ABSTRACT
We describe a topic tracking system developed at GE R&D Center in connection with our participation in DARPA TDT evaluations. The TDT tracking task is specified as follows: given Nt training news stories on a topic, the system must find all subsequent stories on the same topic in all tracked news sources. These sources include radio and television news broadcasts, as well as newswire feeds. The initial set of training stories (usually 1, 2 or 4) is the only information about the topic available to the tracking system (1). The tracking performance is gauged using the False Alarm Rate and the Miss Rate metrics, reflecting the incidence of incorrect classification decisions made by the automatic system.
1. OVERALL DESIGN
GE.Tracker has been developed in a course of a few weeks during the summer of 1998. It has been designed to achieve a reasonably high-accuracy performance using a lightweight, extremely portable and robust algorithms that rely on content compression rather than on corpus statistics to detect relevance and assess topicality of the source material. The tracker operates by first creating a topic tracking query (TQ) out of the available training stories. Subsequently, it accepts incoming stories, summarizes them topically, scores the summaries for content, then assesses content relevance to the tracking query. Stories whose compressed content summaries clear the empirically established threshold are classified as being "on topic".

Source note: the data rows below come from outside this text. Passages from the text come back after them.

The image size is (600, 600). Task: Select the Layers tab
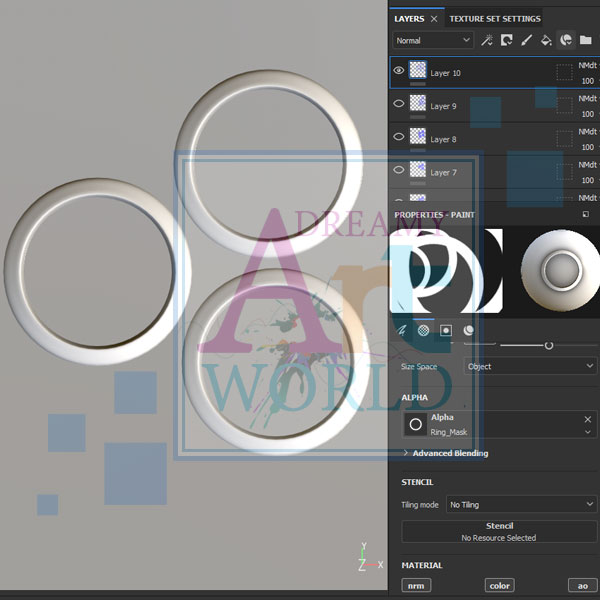tap(409, 18)
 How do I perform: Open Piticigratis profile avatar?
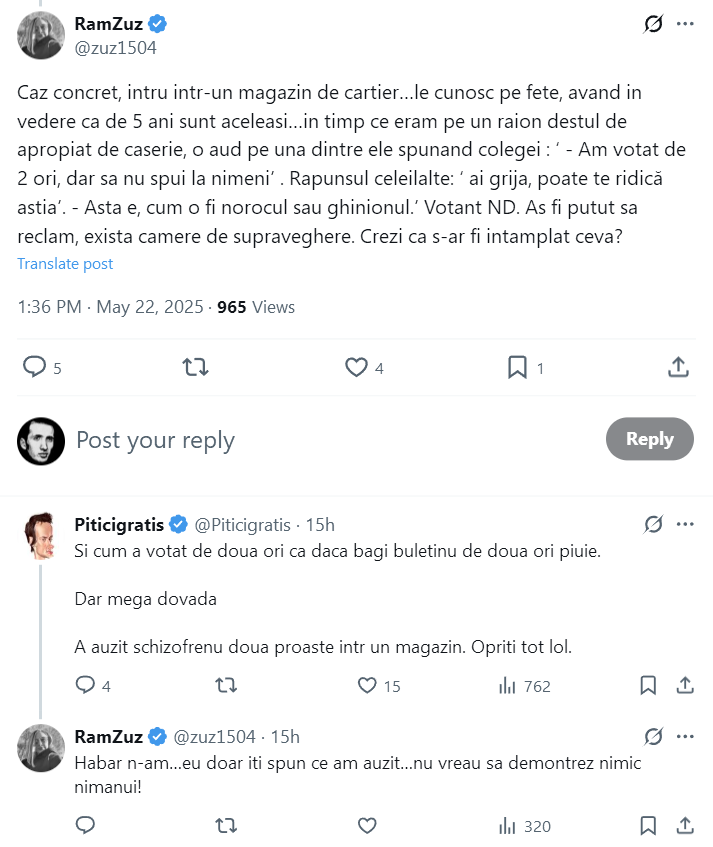pos(40,536)
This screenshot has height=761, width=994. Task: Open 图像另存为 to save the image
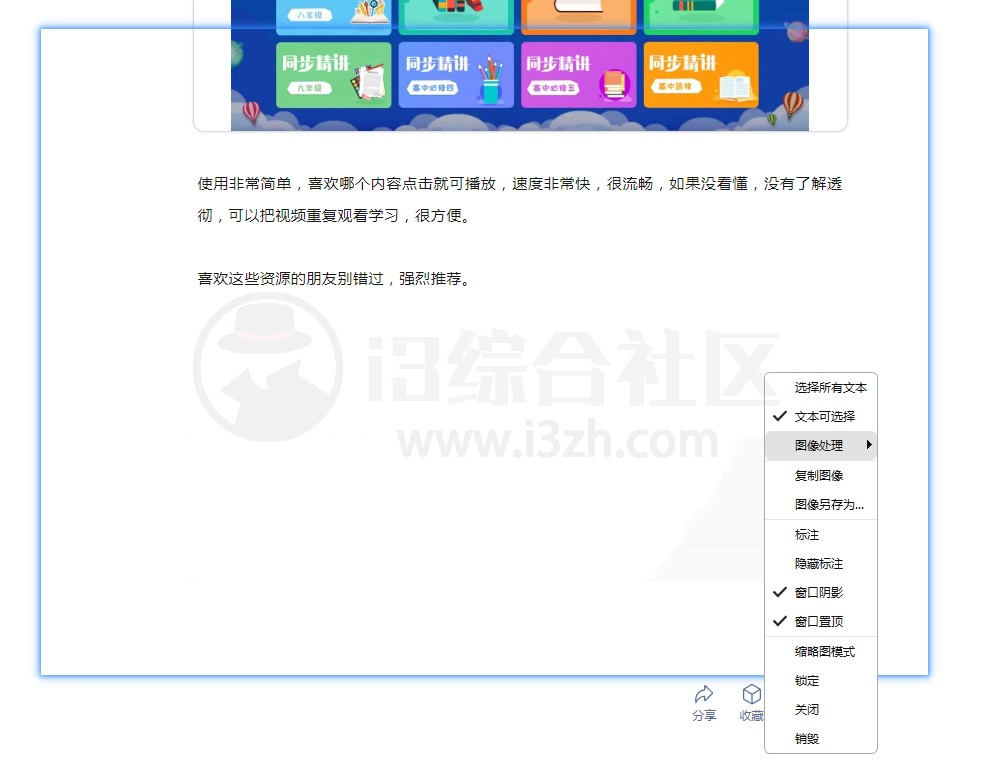[x=820, y=504]

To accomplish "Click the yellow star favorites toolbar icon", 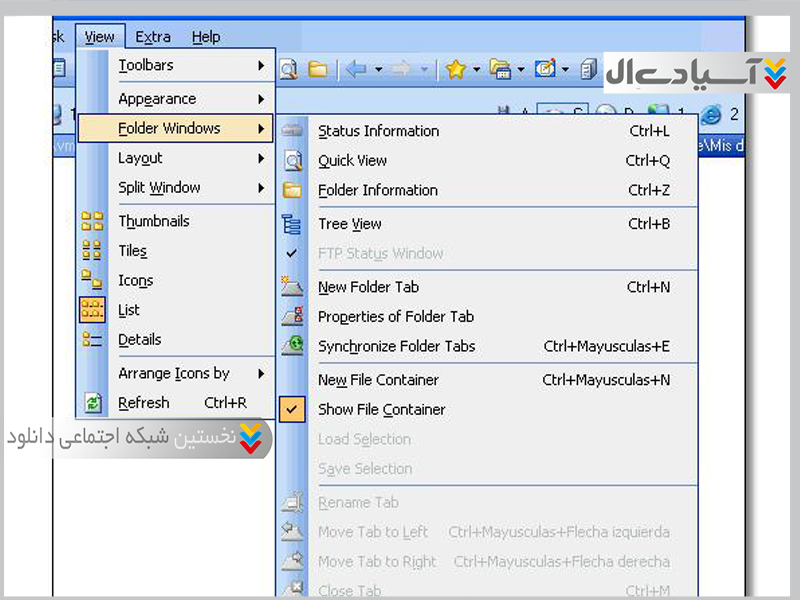I will [456, 69].
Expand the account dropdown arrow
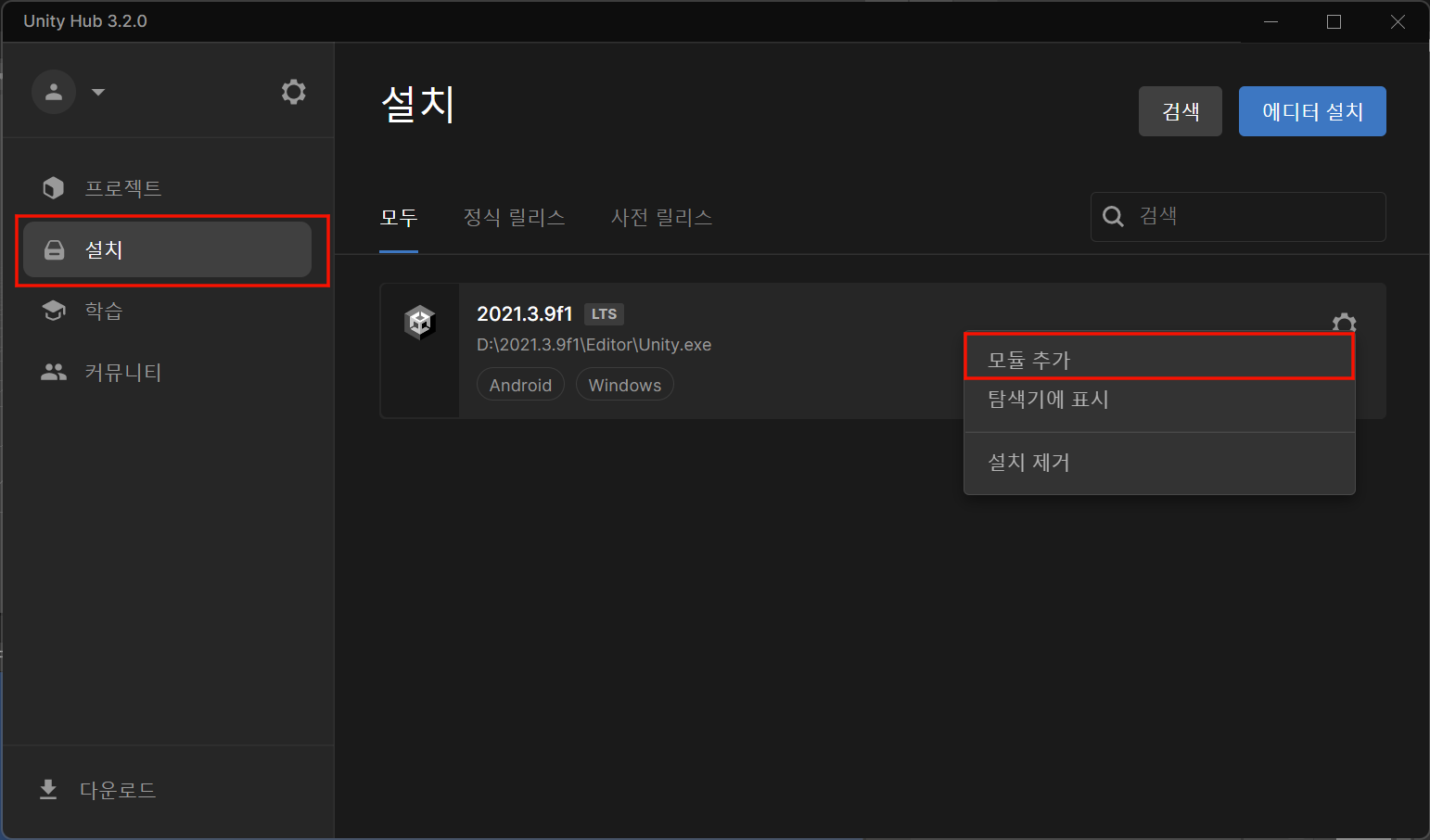The height and width of the screenshot is (840, 1430). click(98, 92)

2. BUILDING TOPIC TRACKING QUERY
The topic tracking query (TQ) is built out of available training material, which consists of Nt news stories on a topic of interest. In TDT2 evaluations the default value of Nt has been 4 topical stories. The initial tracking query TQ0 is formed out of the most frequent non-stop words and collocations found in the training set. The frequency threshold is set so that the words selected for the TQ0 occur at least Nt-1 times in the training set (the exact formula will be explained in the final paper). Collocations are all pairs of TQ0 terms that occur in 2 or more training stories. At this time, all within-the-story co-occurrences are collected. More advanced proximity or co-dependency calculations are planned for the future.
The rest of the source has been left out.